Life before Death

In some respects I find blogging is a pressure valve. It allows me to be serious, rationale, manic, controversial; whatever I want, whenever I want. To that extent it does not really matter whether anybody reads the post.

Somebody wrote yesterday on another’s G+ post: ageing sucks. I could not have put it better myself. I worry about the process and all that goes with it. I am without doubt one of the world’s great worriers. I am the man, who will worry if he does not have something to worry about. As my former boss repeatedly said, I am the Risk Director and I’m paid to worry. The Grand Canyon sized difference is that I am not paid to worry. I do it because I have turned into my father. There can be no other explanation.

Much attention was garnered recently about Josh Brown’s article: How much time do you have? The thrust of it is that we all waste too much time worrying about what might happen and we forget to live. I felt an odd twinge of self-flagellation when I read it. Now Josh writes in an investment context but his message was that worrying about financial health is probably not the best use of our time. It is easy to argue that this is relevant as an idea only if you have money to worry about. Perhaps. However the great and the good of the financial and political world have decided in recent years that savers should be thrown to the dogs. Take risk or earn nothing. Quantitative Easing. Zero interest rate policies. ZIRP – sounds like a kitchen cleaning fluid. Flat yield curves. Let us suppose in a moment of madness you chose to lend money to Uncle Sam. He offers you an IOU repayable on a fixed maturity date that was originally 30 years from issue – the aptly named Long Bond. You will receive a gross yield of 3.63% at the time of writing. Why gross? Because it is not inflation protected. Only up for 10 years? Just over 2.5%. And if you only trust him for 2 years, he’ll offer you a yield of just 30 basis points.
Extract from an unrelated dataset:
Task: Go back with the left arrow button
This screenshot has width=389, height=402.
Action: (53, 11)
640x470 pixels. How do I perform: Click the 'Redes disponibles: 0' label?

You could get 3.7% for 10-year money if you wanted to lend to that awfully nice Kevin Rudd and his chums in Australia. But if you do not have Aussie dollars to start with you may end up with less than you started. Exchange risk, don’t you know? So whilst I agree with the general message in Josh’s article it won’t stop me worrying about how I am going to pay the bills in 20 years time. If I am spared….. And that of course is his point. I may well not be.

The best piece of investing advice I read recently said my best course of action was to “do nothing”. Hmmm. That may be difficult for an inveterate worrier. It reminds me of the cover of The Hitchhiker’s Guide to the Galaxy, which supposedly had the words “Don’t Panic” emblazoned across it in large, friendly letters. I am not sure how letters can be friendly but the thought is certainly reassuring for a short while.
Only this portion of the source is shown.